Their results suggest that the within-effect as well as the static reallocation effect are both positive. However, the authors find that the dynamic effect is substantially negative in Africa and Latin America suggesting the reallocation of employment to sectors (services) where the productivity increase is lower. In other words, this fact suggests that the marginal productivity of additional workers in these expanding sectors was below the productivity of existing activities.
The paper has two main contributions. First, it is hard to stress enough how valuable the contribution of these authors is of constructing this new database. This task is not always valued at its worth. Creating a new database from different sources takes a large amount of work in order to achieve the consistency of concepts and definitions used in various primary data sources. Thanks to the authors, these data and documentation are now freely and publicly available online and it encourages us to continue the study of these issues. Second, the authors focus on the comparison of the productivity among these developing countries with the productivity of the technological leaders. This is the main point in this literature given that we still observe dynamic losses of relative productivity in many countries. The main challenge in order to make productivity comparisons is how to convert real value added into common currency units. To do this, the authors use this database and combine it with previous work or their own (mainly Inklaar and Timmer, 2013) to construct sector specific purchase power parity (PPP) prices. In their comparisons, they use United States as the frontier country and measure labor productivity relative to the frontier using the sector-specific PPPs.

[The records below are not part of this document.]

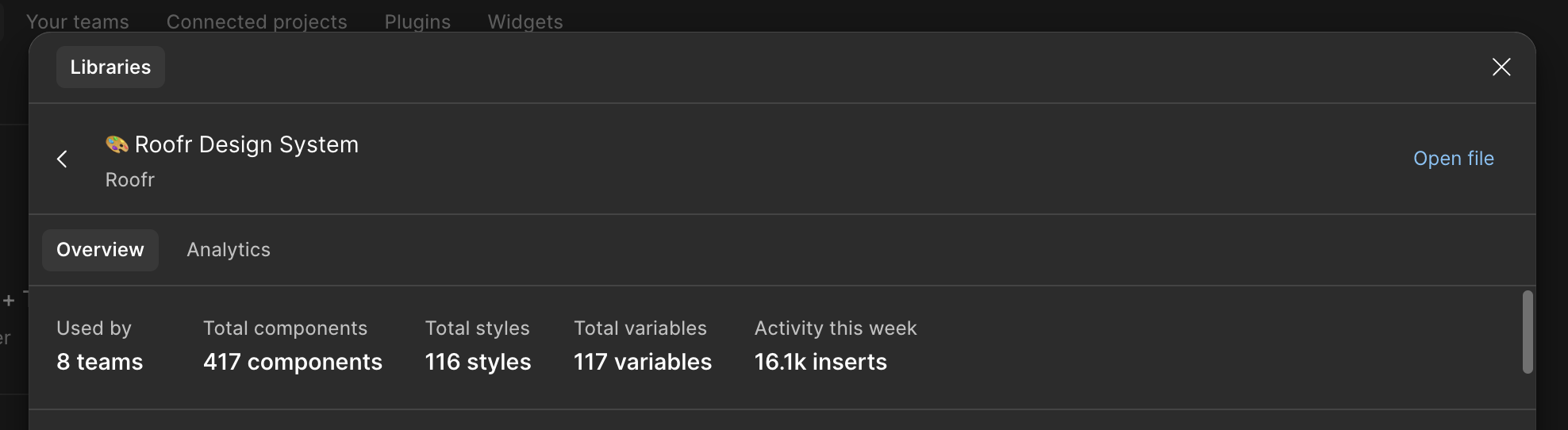Switch to the Analytics tab
1568x430 pixels.
229,250

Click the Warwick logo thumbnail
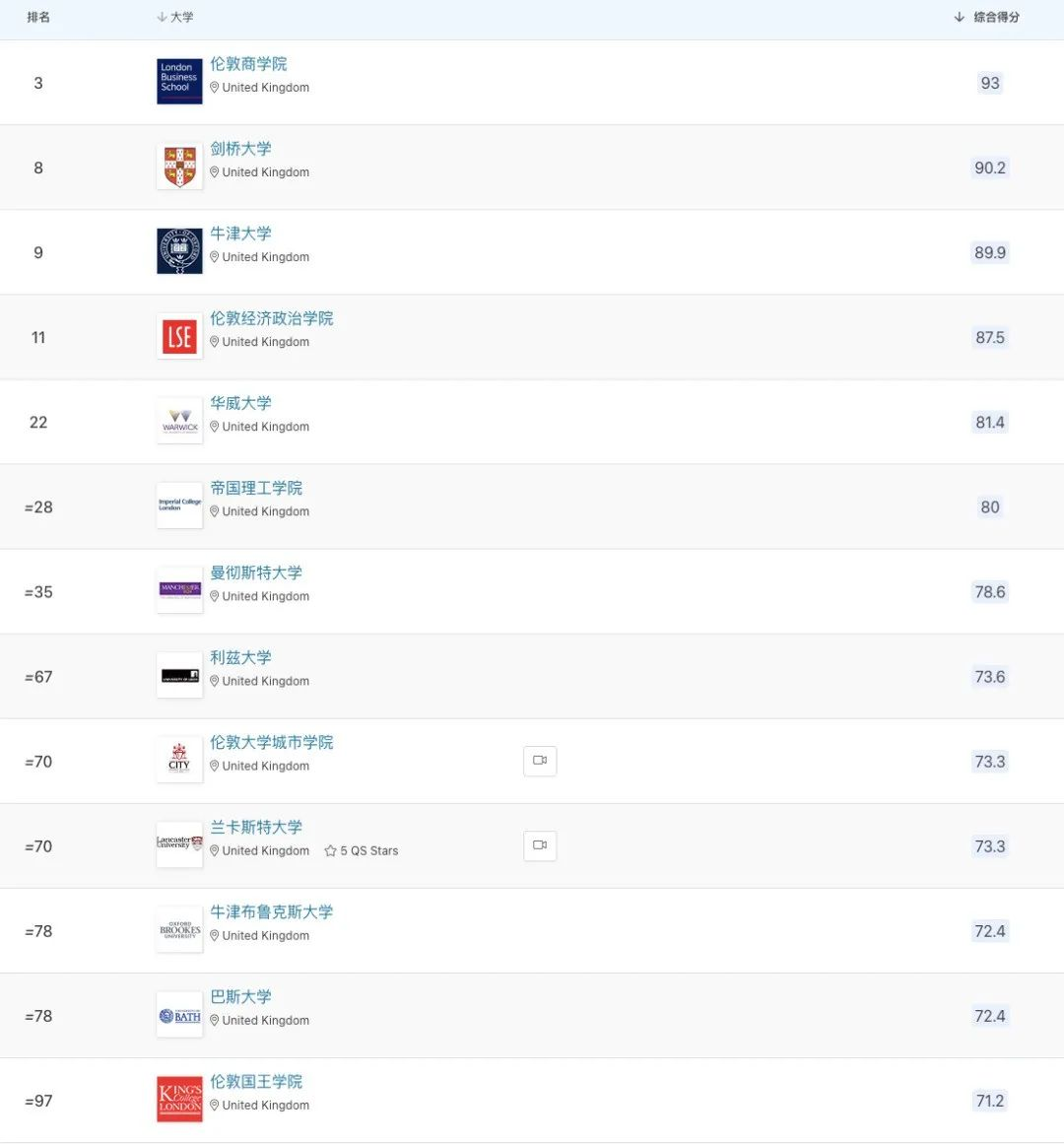tap(179, 421)
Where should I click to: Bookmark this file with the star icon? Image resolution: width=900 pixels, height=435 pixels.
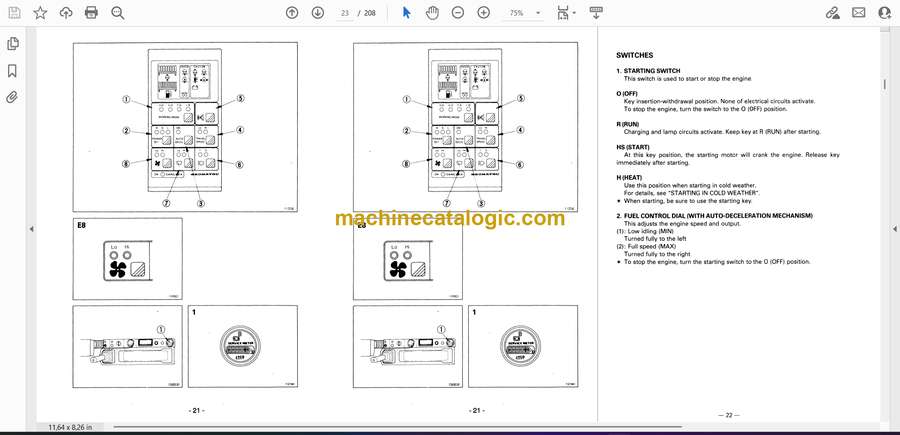40,13
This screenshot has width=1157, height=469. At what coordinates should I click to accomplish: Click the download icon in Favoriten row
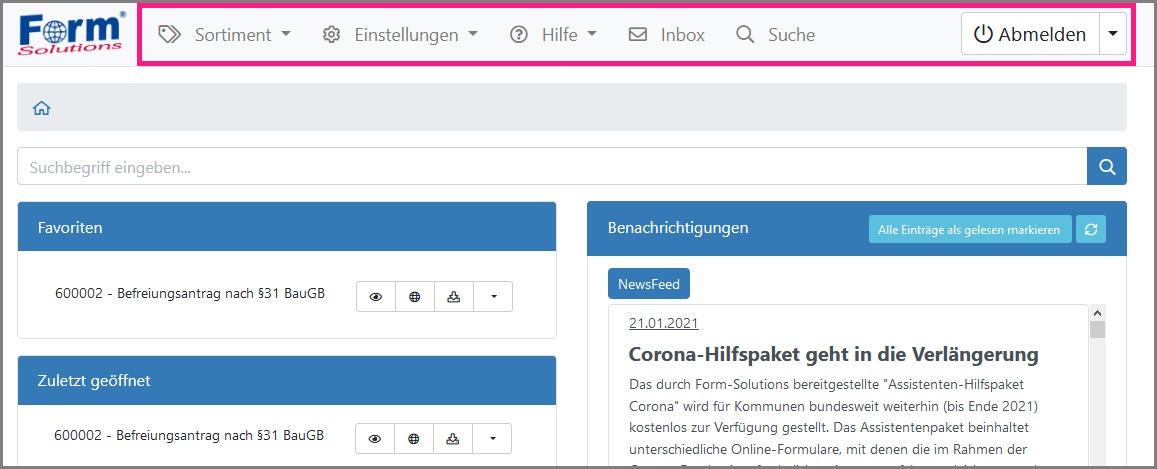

The bottom line of the paper is that most of these developing countries have failed to generate dynamic increases in relative productivity since they reallocated workers into the sectors where productivity grows at a lower rate. Thus, the main challenges are to reallocate excess agricultural workers if they exist, and to increase the productivity in the manufacturing and services sectors. With the agricultural and (sometimes) manufacturing sectors shrinking in their employment share, the relative dynamic productivity performance of the sectors where these workers are going to locate is the crucial part of the process of convergence. The decomposition of the economies in ten sectors provides a necessary step to understand the process of structural change and its effects on productivity. However, the change in the composition of what a country produces is a result of changes at the firm level in particular markets. This stresses the need for more studies at the firm level on the determinants of the productivity relative to the frontier by sector. This is even more important in the services sector where the evidence seems to suggest the existence of a duality, where some services have a high productivity level and others are informal activities with very low productivity that just hide unemployment.
In sum, this paper adds to other excellent previous work from the same authors and gives us the big picture of structural change over the last 60 years for a larger set of developing countries. In addition, the authors have made available a new database that, combined with other data sources, can help to answer important development questions. As usual, we have made progress but still more work is needed to understand the key topic of structural change. This knowledge is necessary to implement policies that boost the productivity of firms in developing countries and, therefore, to improve the standard of living of their populations.